Stars and controversies go hand in hand. This time, it's Lionel Messi, who was sentenced by Spain for tax fraud to 21 months in jail. The Argentinian, who plays for Spanish club champions FC Barcelona, and his father Jorge Messi, were found to have defrauded Spain of €4.1m (£3.5m) between 2007 and 2009.
Neither of them is expected to spend time in prison, however, because prison terms of less than two years can be served under probation under Spanish law.
In a survey of 1,000 British people by the OnePulse mobile app, 65 per cent said they believe Adidas should reconsider Messi’s sponsorship.
Just under half of those surveyed (49pc) think Adidas should shorten the length of any existing sponsorship deal, while 16pc think the brand should terminate the agreement altogether.
Opinion was split over whether the footballer should be allowed to continue playing while serving his probation, with 49pc saying he should not and 36 pc saying he should.
When asked "does a tax fraud conviction change your opinion of Lionel Messi?", most people said they had either no opinion of him anyway or that the conviction did not change it. Meanwhile, 39pc said they did perceive Messi more negatively, while 8pc said the conviction showed the star in a more positive light.
Tata Motors' problem
In India, Tata Motors, which signed on Messi as its global brand ambassador last year, is in a fix.
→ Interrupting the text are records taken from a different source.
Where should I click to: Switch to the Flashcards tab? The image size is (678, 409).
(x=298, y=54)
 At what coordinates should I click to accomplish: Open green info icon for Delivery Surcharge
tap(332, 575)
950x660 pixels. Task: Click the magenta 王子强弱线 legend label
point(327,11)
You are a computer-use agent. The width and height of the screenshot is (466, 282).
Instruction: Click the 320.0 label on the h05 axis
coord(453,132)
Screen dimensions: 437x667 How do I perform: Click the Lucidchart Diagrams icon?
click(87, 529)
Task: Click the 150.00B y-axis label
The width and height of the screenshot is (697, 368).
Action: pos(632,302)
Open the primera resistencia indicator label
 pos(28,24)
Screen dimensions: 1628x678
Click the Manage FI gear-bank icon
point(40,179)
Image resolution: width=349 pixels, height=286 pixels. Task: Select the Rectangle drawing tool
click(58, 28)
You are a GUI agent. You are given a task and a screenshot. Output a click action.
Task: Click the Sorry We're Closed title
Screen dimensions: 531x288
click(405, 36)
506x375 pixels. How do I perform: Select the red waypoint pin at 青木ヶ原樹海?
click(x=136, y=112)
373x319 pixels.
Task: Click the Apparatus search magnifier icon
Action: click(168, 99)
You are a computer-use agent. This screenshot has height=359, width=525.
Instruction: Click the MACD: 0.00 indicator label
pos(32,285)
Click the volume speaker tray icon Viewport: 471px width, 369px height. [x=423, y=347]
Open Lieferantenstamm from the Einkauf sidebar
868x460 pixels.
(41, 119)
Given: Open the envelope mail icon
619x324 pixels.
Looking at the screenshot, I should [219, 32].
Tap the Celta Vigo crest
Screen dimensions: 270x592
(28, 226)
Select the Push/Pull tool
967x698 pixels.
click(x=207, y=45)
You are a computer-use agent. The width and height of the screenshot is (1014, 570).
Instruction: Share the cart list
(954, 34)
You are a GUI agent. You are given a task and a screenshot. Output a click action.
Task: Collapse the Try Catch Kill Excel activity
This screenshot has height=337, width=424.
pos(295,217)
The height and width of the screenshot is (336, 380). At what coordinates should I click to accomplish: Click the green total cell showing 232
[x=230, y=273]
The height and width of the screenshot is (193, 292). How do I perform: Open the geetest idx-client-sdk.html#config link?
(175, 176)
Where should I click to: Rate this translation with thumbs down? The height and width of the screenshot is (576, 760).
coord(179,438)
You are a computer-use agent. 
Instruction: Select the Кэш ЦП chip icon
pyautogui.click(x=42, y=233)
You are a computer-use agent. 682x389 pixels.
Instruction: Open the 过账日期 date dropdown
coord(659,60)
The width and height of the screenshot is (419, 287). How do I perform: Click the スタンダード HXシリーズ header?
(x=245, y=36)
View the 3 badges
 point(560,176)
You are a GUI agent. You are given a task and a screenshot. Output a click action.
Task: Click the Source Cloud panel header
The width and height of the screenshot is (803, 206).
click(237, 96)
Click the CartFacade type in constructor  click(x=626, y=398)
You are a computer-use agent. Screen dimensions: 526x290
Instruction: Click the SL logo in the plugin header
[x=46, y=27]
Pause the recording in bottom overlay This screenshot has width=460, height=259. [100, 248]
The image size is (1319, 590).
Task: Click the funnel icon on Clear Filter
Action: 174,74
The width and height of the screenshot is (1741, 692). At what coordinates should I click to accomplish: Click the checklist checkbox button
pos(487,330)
While the company has not yet made an announcement on its relationship with the footballer in the wake of the sentencing, it is widely believed that given its clean image, the Tata group company will steer clear of the tainted star.
The development comes as a huge setback at a time when the auto major is in the midst of attempting a turnaround in the passenger car segment.
In November 2015, the brand unveiled a campaign themed #MadeofGreat with the Argentinian.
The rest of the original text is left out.